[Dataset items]

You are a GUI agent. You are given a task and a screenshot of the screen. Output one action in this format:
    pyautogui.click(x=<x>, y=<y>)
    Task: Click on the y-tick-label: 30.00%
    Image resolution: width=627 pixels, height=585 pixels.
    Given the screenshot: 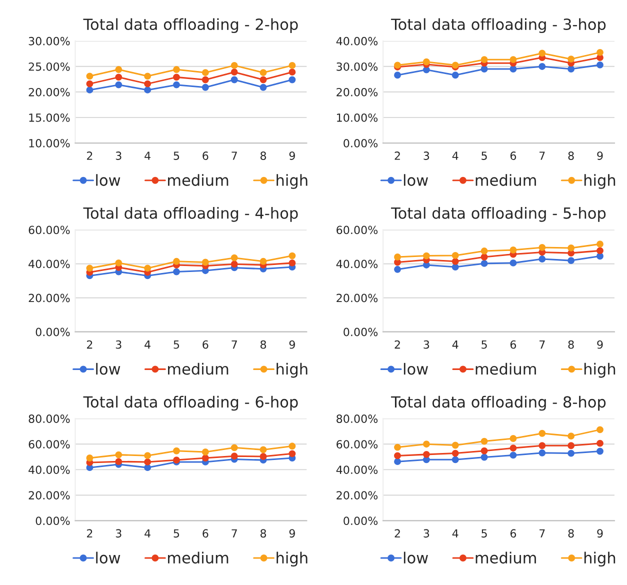 What is the action you would take?
    pyautogui.click(x=357, y=66)
    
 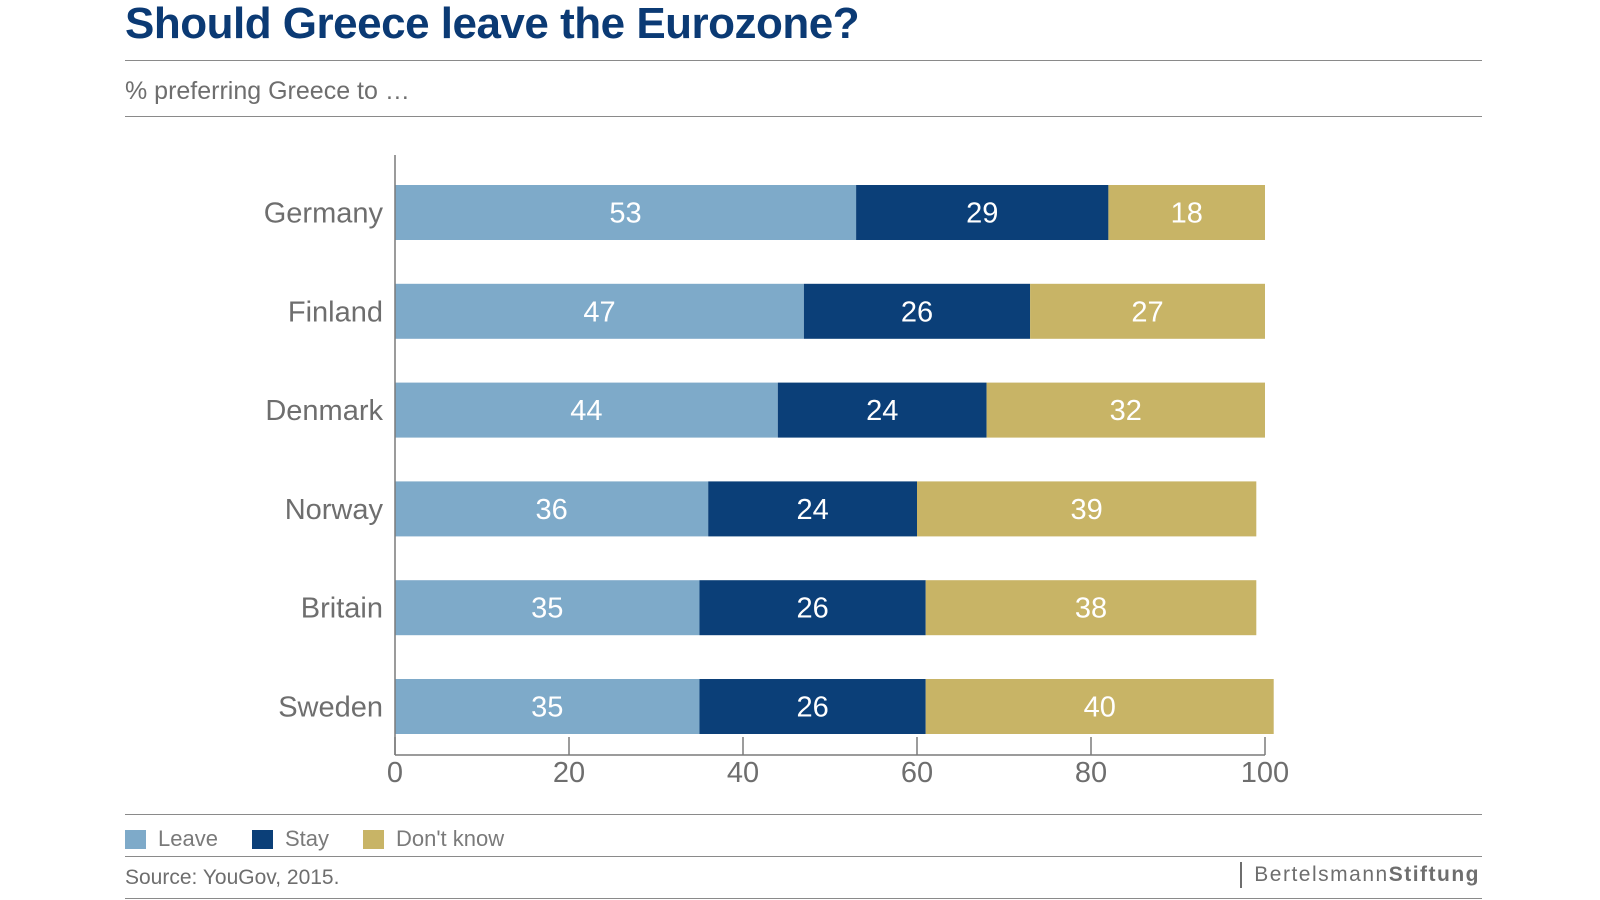 What do you see at coordinates (373, 839) in the screenshot?
I see `legend-swatch-dont-know` at bounding box center [373, 839].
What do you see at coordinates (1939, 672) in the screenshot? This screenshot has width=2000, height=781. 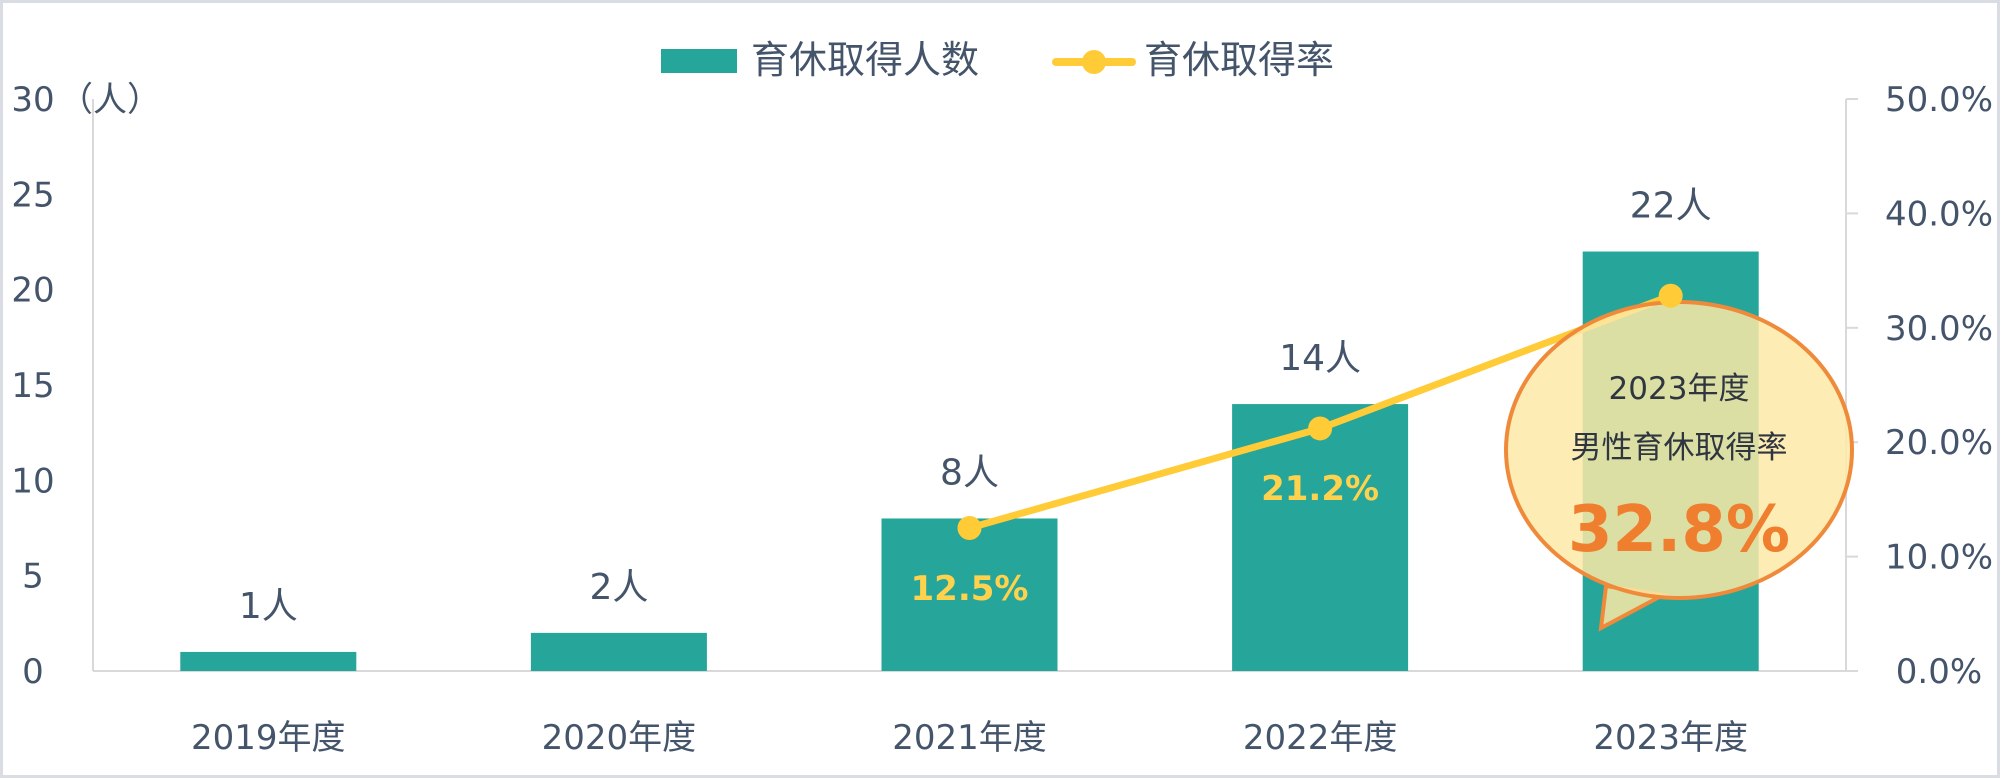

Brief:
Please rewrite the data starting at the line that contains "What do you see at coordinates (373, 839)" and ending at the end of the data, swapping "This screenshot has" for "The screenshot measures" and leaving everything else the same. Omit the pictures from your answer.

Answer space:
  What do you see at coordinates (373, 839) in the screenshot?
I see `legend-swatch-dont-know` at bounding box center [373, 839].
What do you see at coordinates (1939, 672) in the screenshot? The screenshot measures width=2000, height=781. 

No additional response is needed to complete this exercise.